TEDx talks mix brains with passion in 8th year

Ian Thibodeau
The Detroit News

Detroit — “If you only talk with people who share your worldview, you’re intellectually dead,” said Charlie Wollborg, TEDx Detroit curator, as he stood on stage during intermission at the Fox Theater on Thursday.

Eight years since it started in Detroit, the offshoot of the popular Ted Talks brought together more than 30 speakers, performers and creative types to present quick, passionate pitches, stories and “unsettling influences” to a crowd of 2,500 from Metro Detroit.

In 2009, Wollborg wanted to combat the negative news swirling around Detroit by showcasing men and women working to do good in the city. The event has grown to the point where Wollborg and his coworkers had to sort through over 300 applications from willing speakers.

Wollborg said he tried to mix up the roster of speakers with entrepreneurs, academics, tech specialists, artists and what he called “wild cards.” It’s important, Wollborg added, that the event challenged the audience.

“Whatever you can believe about Detroit, the opposite is also true,” he said.

The 2016 talks began with Khary Turner, executive director of the Coleman A. Young Foundation, who shared with the audience a more compassionate side of one of Detroit’s most polarizing mayors.

Turner prompted the audience to think twice about Coleman Young, and that kicked the event off in the right direction, according to Mike Ellison, a poet, performer and artist who was set to perform Thursday afternoon.

“In Detroit, we get the ‘either-or,’” he said, “but Detroit is never either-or. It’s ‘and.’ You have to look at the layers and what we accomplished through the years.”

Young, in Turner’s brief talk, represents that duality, Ellison said.

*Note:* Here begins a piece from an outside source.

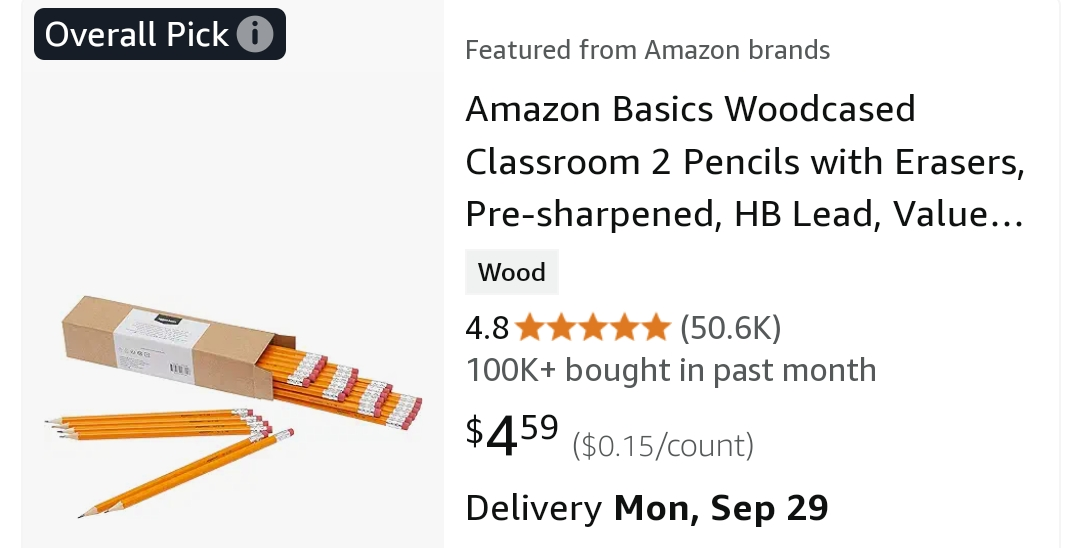The width and height of the screenshot is (1080, 548).
Task: Click Featured from Amazon brands label
Action: click(647, 49)
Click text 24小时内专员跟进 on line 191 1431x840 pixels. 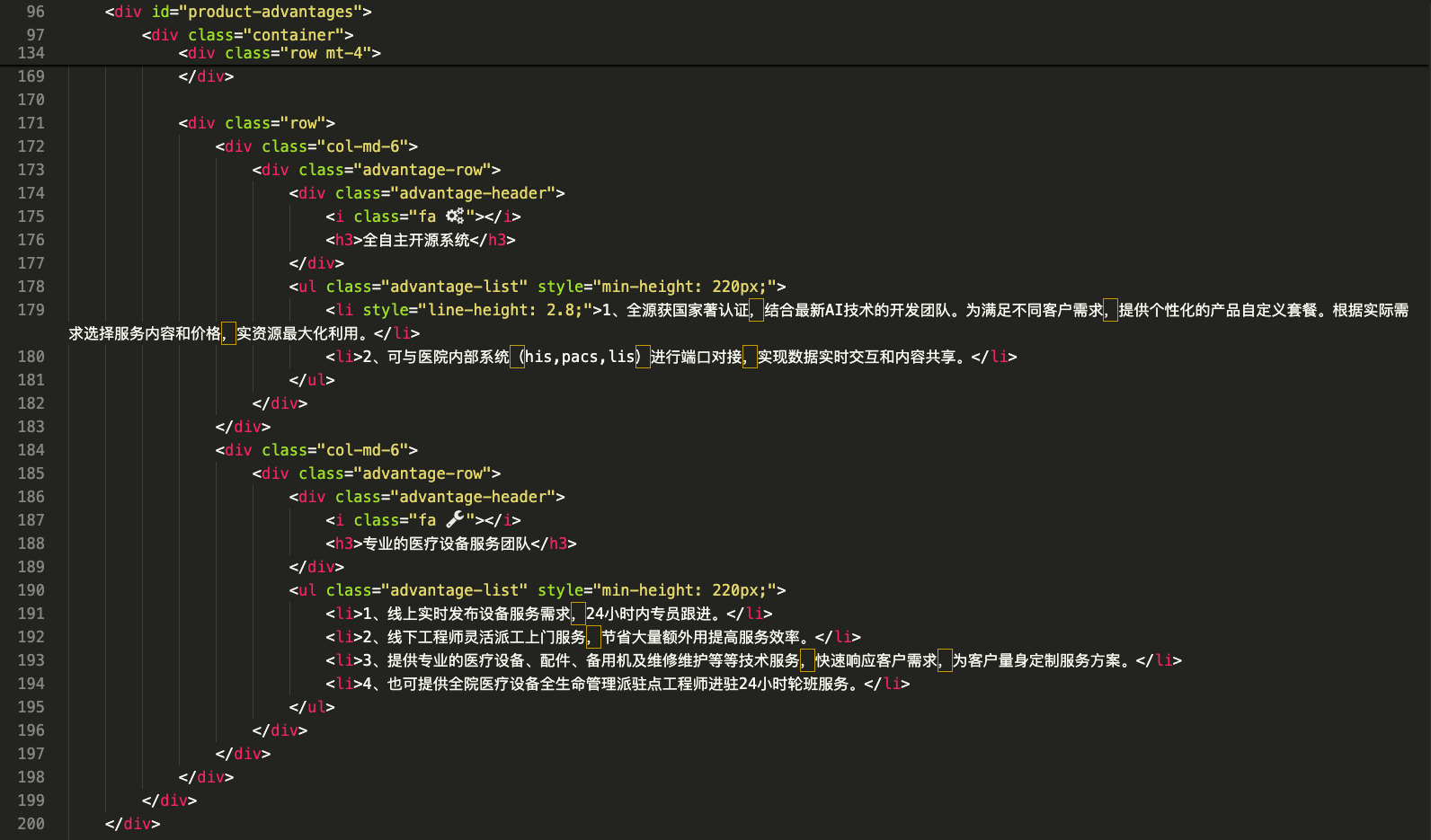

This year, 600 high school students representing five Metro Detroit counties and Canada attended the talks. Ellison, who said “youth, innovation (and) unity,” will continue to bring the city and region back, was excited to deliver a spoken word piece and musical performance in the city “that turned me into an artist” on a stage packed with creative energy.

“I’m feeling elation,” he said.

Eric Thomas, senior partner of Saga Marketing, was one of the last scheduled to speak Thursday. Wollborg said he provides a unique point of view.

Thomas gained a massive social media following during the last year for a couple of blog posts that went viral, including one titled “Why I hate Detroit.” That piece dove into the growing problem of a proliferating downtown in the middle of a still-struggling city.

Thomas said he wants to get people to restore their community by sharing their stories, which can bring about change, he said before taking the stage Thursday afternoon. The stories he shared in his blog post got him hundreds of shares and spots in local media. His stories propelled him through a door he hopes to hold open for others like him.

“When you genuinely listen to stories of people who are unlike you, it gives you the chance to solve problems with solutions you didn’t see,” Thomas said.

Thomas said that speaking on the Fox stage was hard to grasp.

“I’ve only been here twice,” the native Detroiter said. “Once was to watch Riverdance with my dad. And now I’m here to speak.”